:: Task objective ::
Once the line containing "Click the Support for May line" is found, return it and every line that follows, up to and including the final line of the material, exactly as written.

▼

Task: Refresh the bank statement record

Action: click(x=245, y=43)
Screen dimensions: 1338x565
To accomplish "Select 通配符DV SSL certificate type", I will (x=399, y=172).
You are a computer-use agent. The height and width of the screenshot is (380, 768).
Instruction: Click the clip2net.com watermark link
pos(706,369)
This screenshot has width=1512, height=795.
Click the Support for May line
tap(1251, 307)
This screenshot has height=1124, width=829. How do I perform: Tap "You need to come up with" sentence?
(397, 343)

▲

:: Solution to this exercise ::
Click the Support for May line
tap(1251, 307)
This screenshot has height=1124, width=829. How do I perform: Tap "You need to come up with" sentence?
(397, 343)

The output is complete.